TASK GOAL → Return the lines of the listing from the one containing "The height and" through the one containing "Action: pos(1129,459)", both included, word for word, and leave out any pictures.

MATERIAL →
□ □ □

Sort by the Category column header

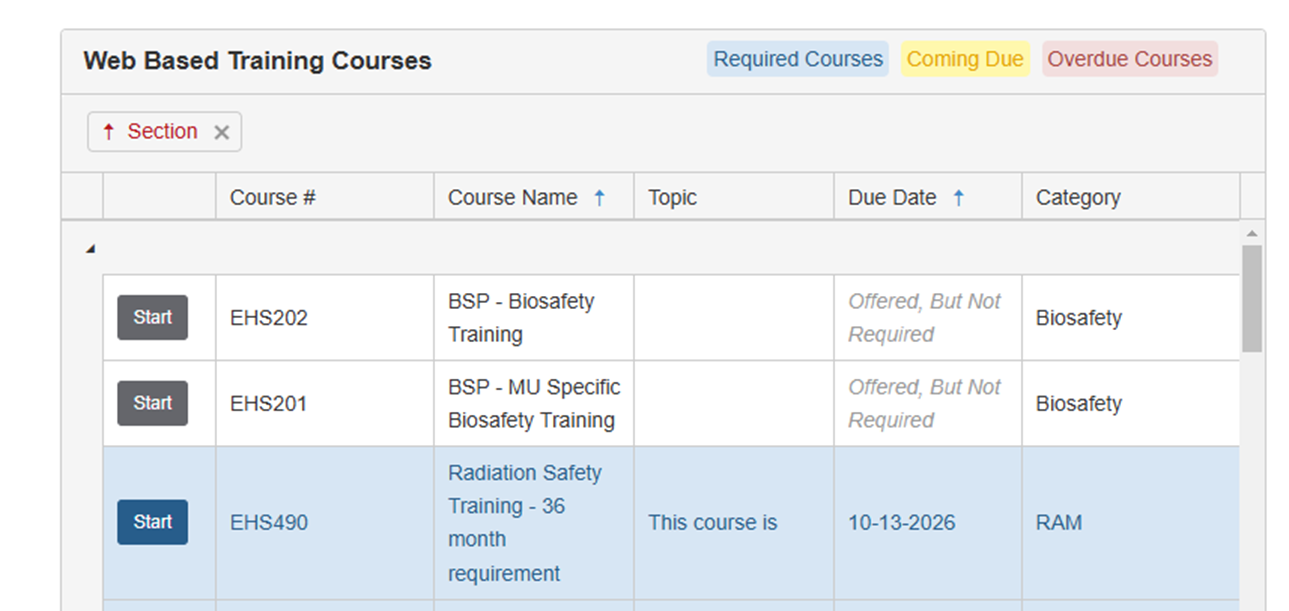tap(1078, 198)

□ □ □

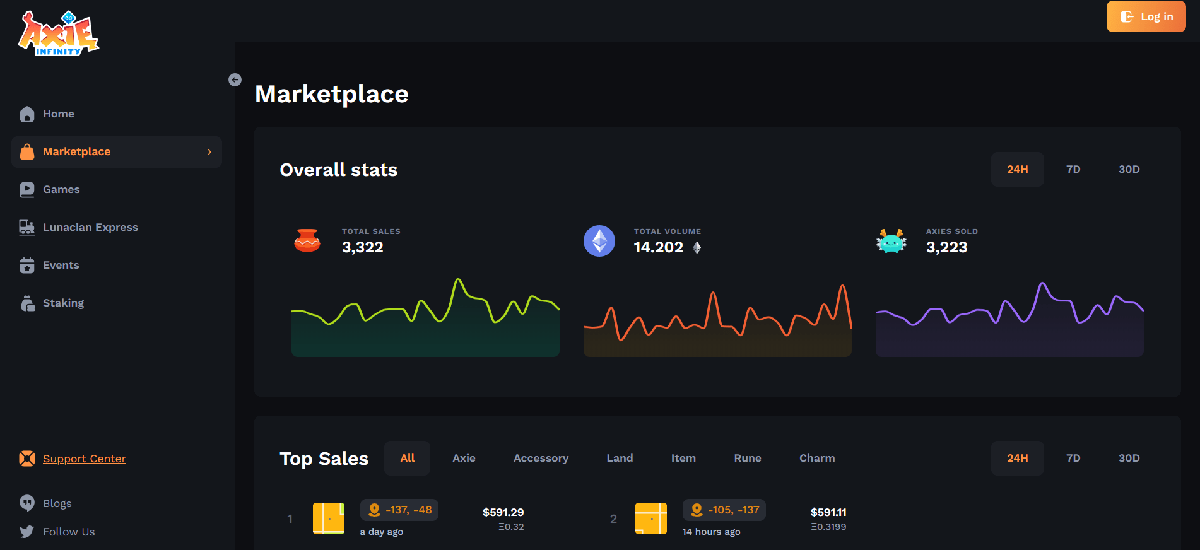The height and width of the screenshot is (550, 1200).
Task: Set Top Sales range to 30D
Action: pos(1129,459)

□ □ □

SOLUTION FOR THIS PROBLEM →
The height and width of the screenshot is (550, 1200).
Task: Set Top Sales range to 30D
Action: pos(1129,459)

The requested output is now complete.